Charterhouse Caving Company volunteers at work in Cheddar Gorge
Image caption Cavers volunteered time in "very cold water or covered in mud, being eaten alive by insects" for the work

A group of cavers have been praised for their help in protecting Cheddar Gorge against future severe flooding.

The Somerset attraction was affected by heavy rain, snow and ice at the end of last year which led to a lengthy road closure through the limestone gorge.

Volunteer cavers have now removed large amounts of debris from a blocked sinkhole upstream which had contributed to the problem.

The work was part of a six-month flood relief project which has now ended.

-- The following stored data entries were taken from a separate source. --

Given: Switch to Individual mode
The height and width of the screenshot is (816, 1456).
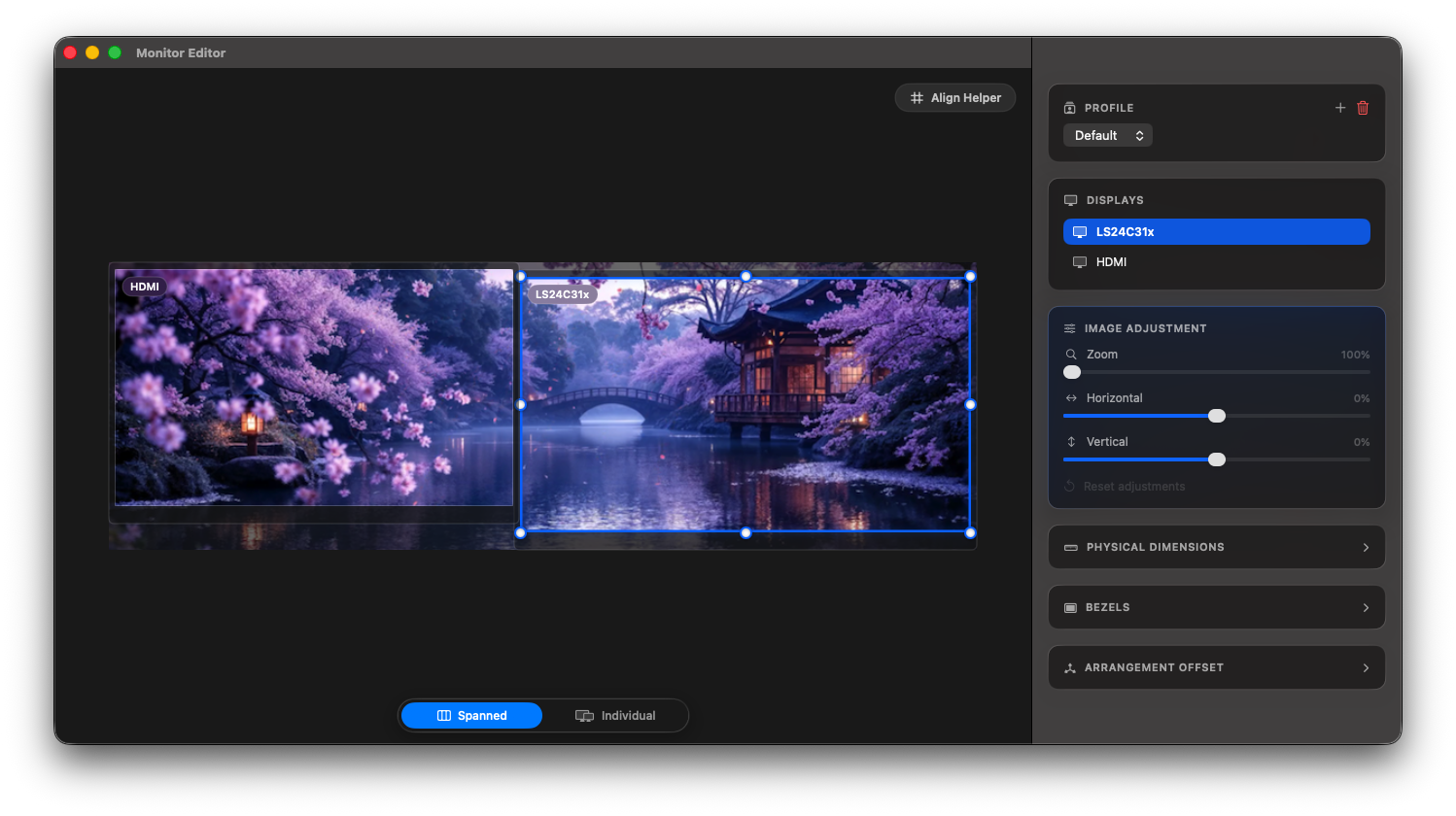Looking at the screenshot, I should 615,716.
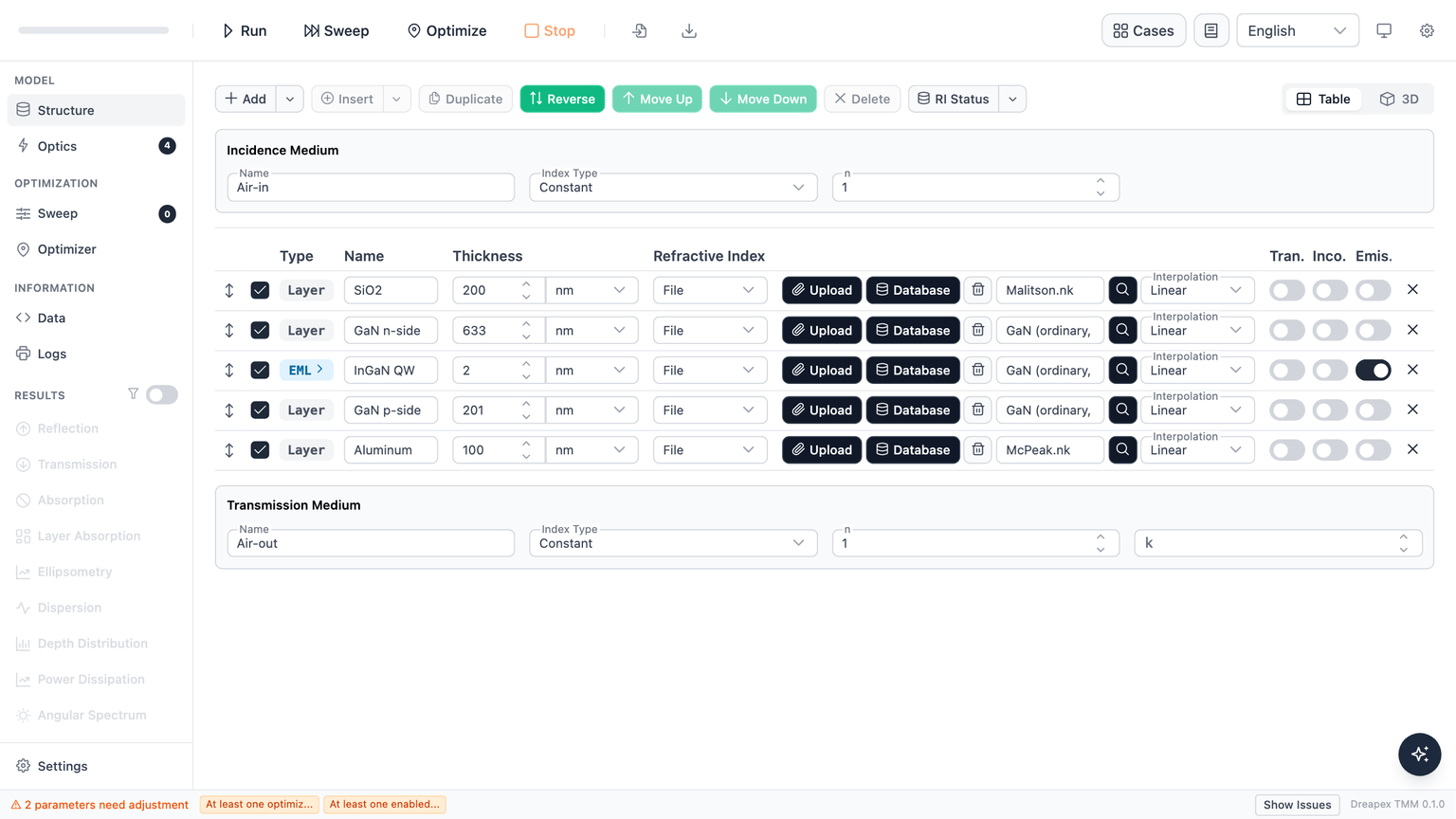Image resolution: width=1456 pixels, height=819 pixels.
Task: Open the English language dropdown
Action: (1297, 30)
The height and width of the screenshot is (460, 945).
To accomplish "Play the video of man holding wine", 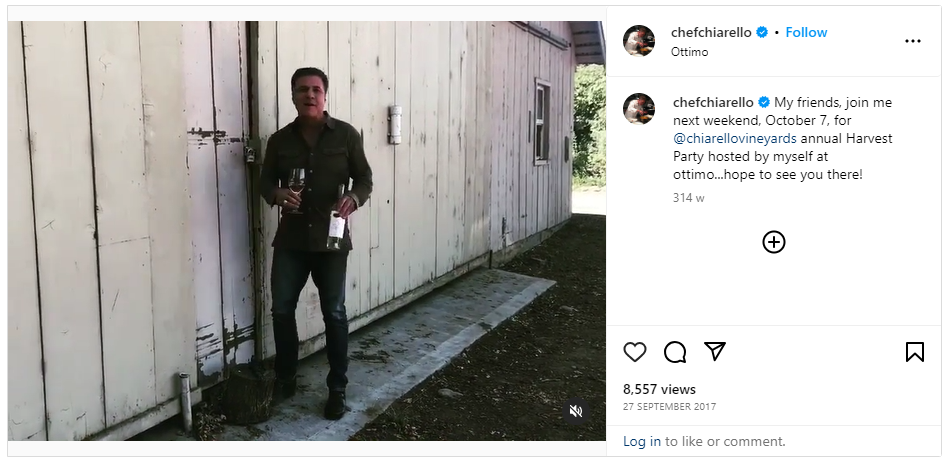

Additional work at the Longwood Valley Sink included construction of a permanent dam and the installation of a plastic pipe and grill at the sink's entrance.

'Eaten alive'

Charterhouse Caving Company (CCC) worked alongside Somerset Wildlife Trust and Somerset County Council highways department on the project.

Somerset County Council cabinet member David Hall said: "Everybody played their part by offering resources and expertise and the volunteers deserve a huge amount of credit for driving this forward with such commitment and enthusiasm."

Linda Wilson, conservation officer for CCC, said it was a "massive" task.

"For most of the project we were either working in very cold water or covered in mud, being eaten alive by insects, but everybody did their bit on time and we got the job done," she said.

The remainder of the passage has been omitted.